Kim SC, Liu J, Solomon DH. Risk of Incident Diabetes in Patients With Gout: A Cohort Study. Arthritis & Rheumatology. 2015;57:273-280. doi: 10.1002/art.38918 

People with gout, particularly women, are at a significantly increased risk for type 2 diabetes. This new study by a team from Brigham & Women's Hospital in Boston validates an earlier study using UK data by researchers a few miles away, at Massachusetts General.

Involving more than 200,000 patients with and without gout in a major US insurance claims database, the study finds that diabetes develops within 2 years of a gout diagnosis in 2% of cases. Among women with gout, the incidence of diabetes is almost twice that of men (2.21 vs 1.86 per 100 person-years).

Women with gout have more comorbidities in general, including hypertension, obesity, chronic kidney disease, and heart failure. They also visit doctors more often and receive more steroid treatment.

The women with gout in the database were older than the men, and more of them were smokers.

The report comes on the heels of similar findings from a large British population study that the Mass General team published last fall.
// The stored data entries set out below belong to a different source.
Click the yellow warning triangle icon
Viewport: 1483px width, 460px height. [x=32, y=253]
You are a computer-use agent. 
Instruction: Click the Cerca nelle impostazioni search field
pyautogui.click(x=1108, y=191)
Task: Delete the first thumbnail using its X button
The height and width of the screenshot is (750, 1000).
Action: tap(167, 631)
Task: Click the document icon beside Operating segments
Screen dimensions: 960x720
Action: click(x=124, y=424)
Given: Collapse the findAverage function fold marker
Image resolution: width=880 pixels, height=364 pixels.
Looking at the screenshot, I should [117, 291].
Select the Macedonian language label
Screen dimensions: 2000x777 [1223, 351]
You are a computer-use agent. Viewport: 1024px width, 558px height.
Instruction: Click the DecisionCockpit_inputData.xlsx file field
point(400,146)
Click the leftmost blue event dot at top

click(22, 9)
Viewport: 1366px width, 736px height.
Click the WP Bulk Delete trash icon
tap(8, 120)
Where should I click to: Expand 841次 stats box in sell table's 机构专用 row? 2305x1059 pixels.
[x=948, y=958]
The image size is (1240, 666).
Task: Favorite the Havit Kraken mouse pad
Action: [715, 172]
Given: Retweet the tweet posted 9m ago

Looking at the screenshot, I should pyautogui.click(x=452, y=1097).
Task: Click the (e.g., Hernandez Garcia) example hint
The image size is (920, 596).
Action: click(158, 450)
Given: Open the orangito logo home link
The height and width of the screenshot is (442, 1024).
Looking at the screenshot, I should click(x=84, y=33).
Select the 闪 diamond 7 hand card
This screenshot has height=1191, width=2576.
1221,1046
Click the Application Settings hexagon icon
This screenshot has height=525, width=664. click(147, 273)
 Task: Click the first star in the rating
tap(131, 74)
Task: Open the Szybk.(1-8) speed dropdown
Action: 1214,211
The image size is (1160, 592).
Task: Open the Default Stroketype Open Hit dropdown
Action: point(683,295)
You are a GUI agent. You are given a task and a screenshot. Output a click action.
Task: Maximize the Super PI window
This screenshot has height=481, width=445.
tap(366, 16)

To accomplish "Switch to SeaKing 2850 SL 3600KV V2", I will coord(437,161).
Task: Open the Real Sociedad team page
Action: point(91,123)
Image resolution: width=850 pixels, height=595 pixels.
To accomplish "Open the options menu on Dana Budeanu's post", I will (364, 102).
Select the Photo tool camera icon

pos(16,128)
The Brigham & Women researchers speculate that gender differences in uric acid levels and urate metabolism may explain the increased cardiovascular risks among women with gout. Inflammation due to hyperuricemia may also be an independent risk factor for hyperinsulinemia, they suggest.

The diabetes risk was also far higher among 54,075 gout patients than among 162,225 age- and gender-matched patients with osteoarthritis, they found, at 1.91 vs 1.12 per person-years. The difference among women with gout or osteoarthritis was even greater.